At best they were silent. I know of countless people on the left — good, decent, smart people — who thought all of this was idiotic and even scary but said nothing while people like me copped all the flak for speaking out.
Some even publicly paid lip service to the latest crazy crusades while privately shrugging their shoulders or shaking their heads in dismay.
I said they were smart — maybe they were smarter than me. But now that old Roald’s been cancelled or culled I’m not sure that silence was a smart move after all.
This is not to say that Dahl’s an angel or an innocent. By all reports he was a bad husband, bad father and a pretty ordinary bloke all-round. He’s also been busted as an anti-Semite.
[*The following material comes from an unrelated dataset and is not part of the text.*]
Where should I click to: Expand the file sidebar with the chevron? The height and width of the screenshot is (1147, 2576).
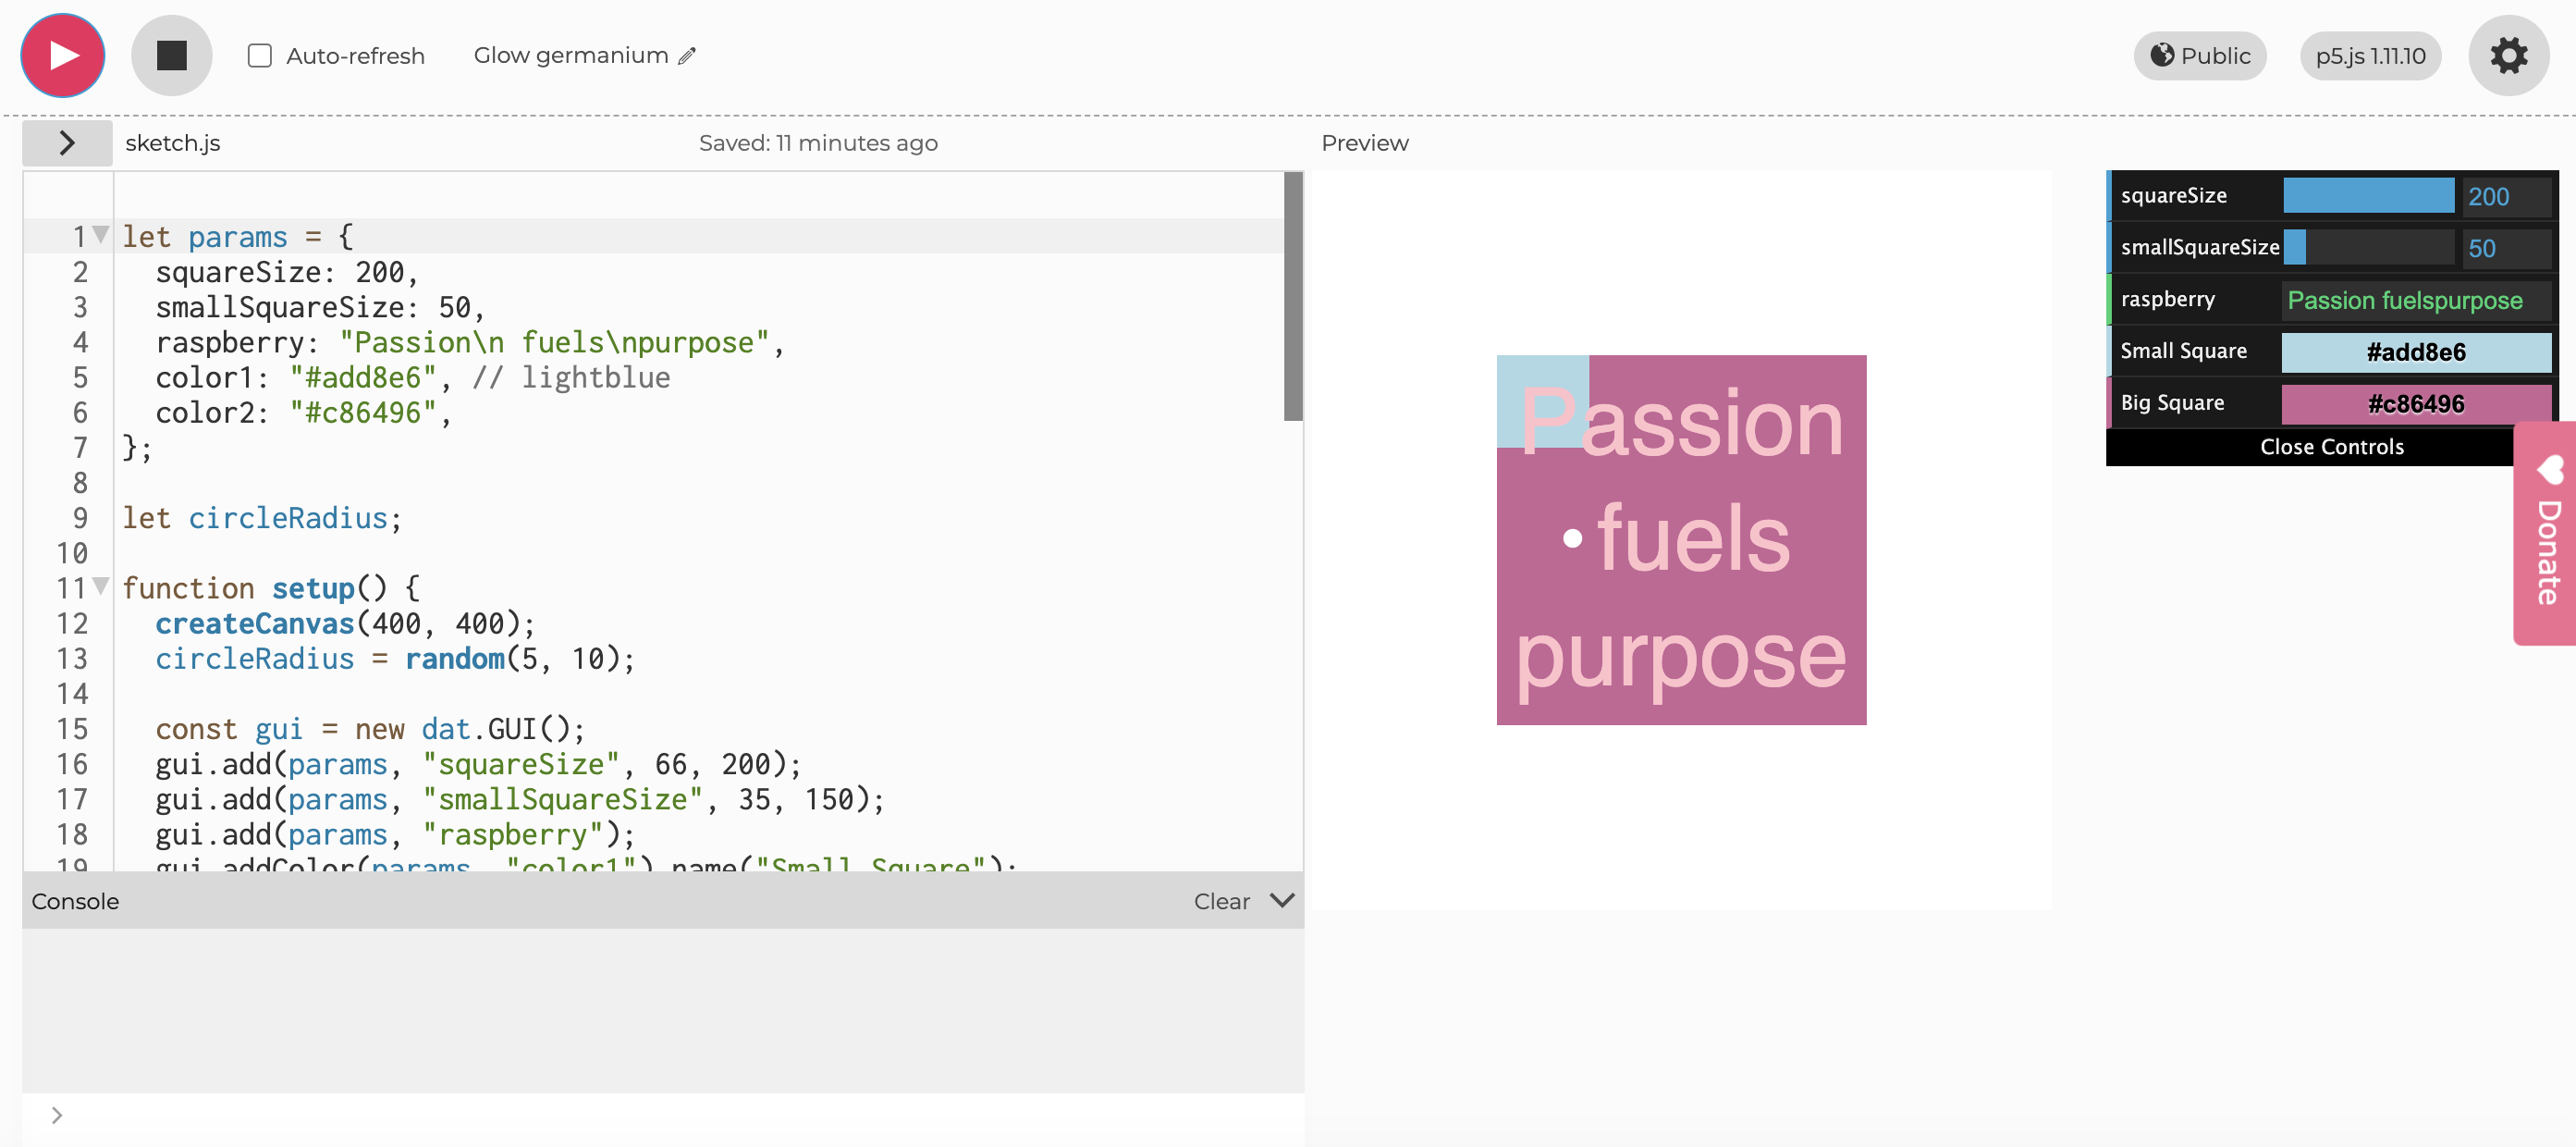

But none of that is the point. Picasso was also an arsehole. Do we get someone in to retouch the Weeping Woman because he was such a prick to almost every woman he met?
In fact people have tried similar approaches in the past. Early Christian monks used to smash the genitals and breasts off classical statues in an effort to desexualise them because they offended their beliefs. This is exactly what puritanical progressives are now doing to the works of Dahl.
It also raises the same question: What sort of person who claims to be on the side of good would even think of doing such a thing, let alone devote their time to it?
There are countless people who have dedicated their lives to helping families get a roof over their heads or children get a fair start in life or Indigenous communities in third-world conditions get to the standard the rest of us enjoy.
And some Hollywood douchebag thinks their great contribution to humanity is running a comb over Charlie and the Chocolate Factory and bleeping Basil Fawlty.
More Coverage
This is a sickness, a global mania that must be stopped.
Indeed, it would be tempting to say that if anything needs to be erased from history it is those attempting to erase history.
But in fact, like all bad historical actors, we must record and remember them so that their sins may never be repeated.